Capital TV
- Country: United Kingdom
- Broadcast area: Cardiff

Programming
- Picture format: 4:3 SDTV

Ownership
- Owner: Capital TV Ltd.

History
- Launched: September 2005
- Closed: 2008

Availability

Terrestrial
- Analogue UHF: Channel 49

= Capital TV (Cardiff) =

Local TV channel in Cardiff, Wales

Capital TV was the first local television channel covering Cardiff, the capital of Wales. The station broadcast exclusively on analogue television throughout its existence. The company was liquidated in 2010 after not securing a Freeview licence.
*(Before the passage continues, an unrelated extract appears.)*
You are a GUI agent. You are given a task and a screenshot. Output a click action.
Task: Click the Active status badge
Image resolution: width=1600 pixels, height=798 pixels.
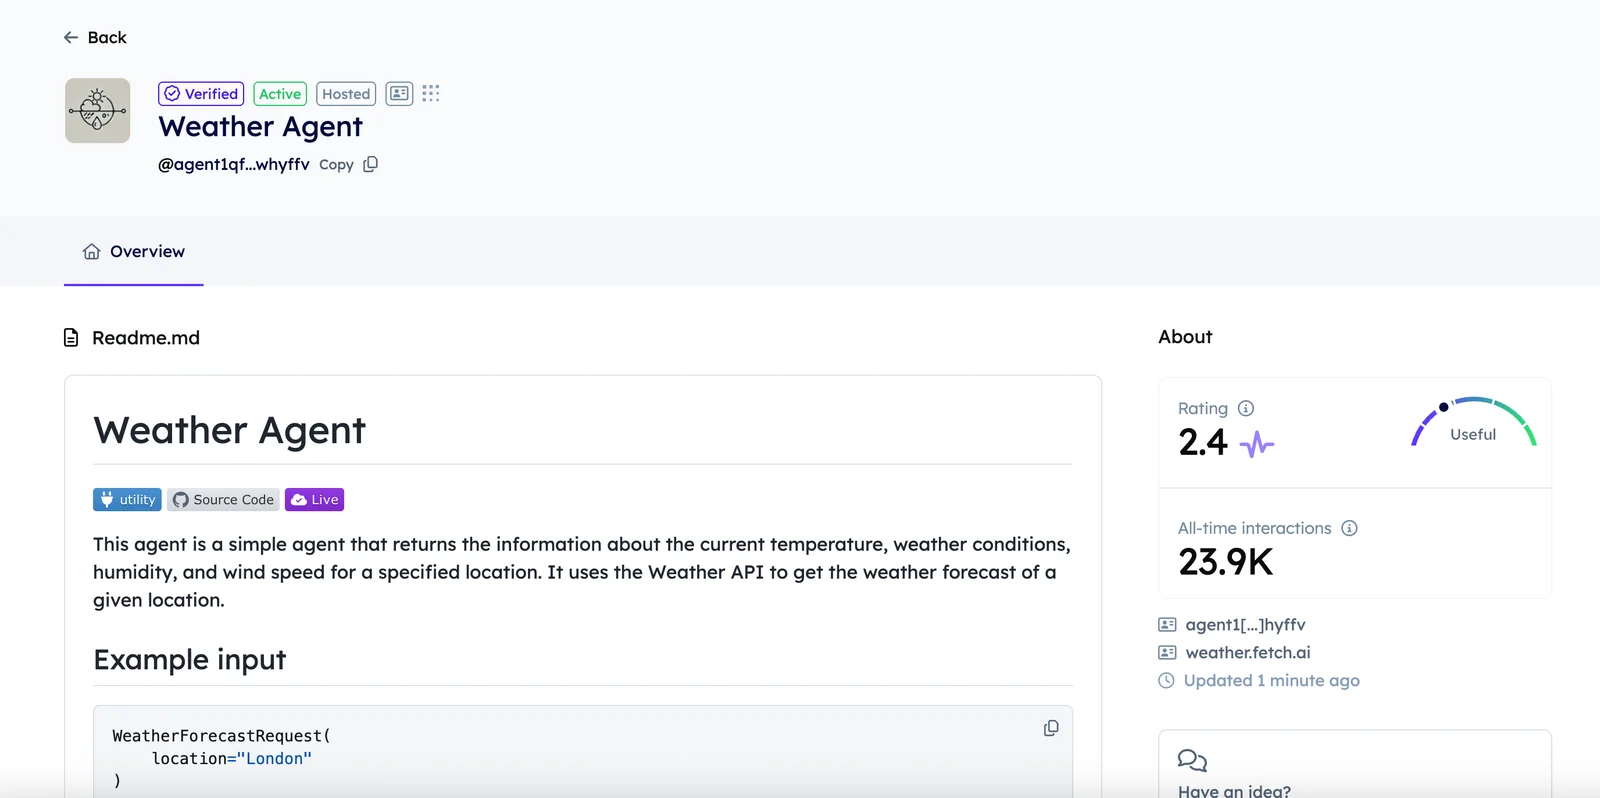tap(280, 94)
The channel was led by Colin Voisey of Media4Creative, formerly head of film at HTV.

==History==
The company was incorporated on 28 April 1998. By 2003, the channel was training staff for the possibility of a launch, with 24-year old Rahim Mustafa producing programmes to air if the channel was set to open. As early as 12 September 2005 it was already broadcasting with relays of QVC and Sky News and old films in the public domain. Colin Voisey was appointed director of the channel on 26 April 2006.Regular service started in November 2005 and provided coverage of local events.

Ofcom revoked its licence in March 2009. As there was no bid for a Freeview licence, the first round of local television licences was granted in 2012; the winner was Cube Interactive.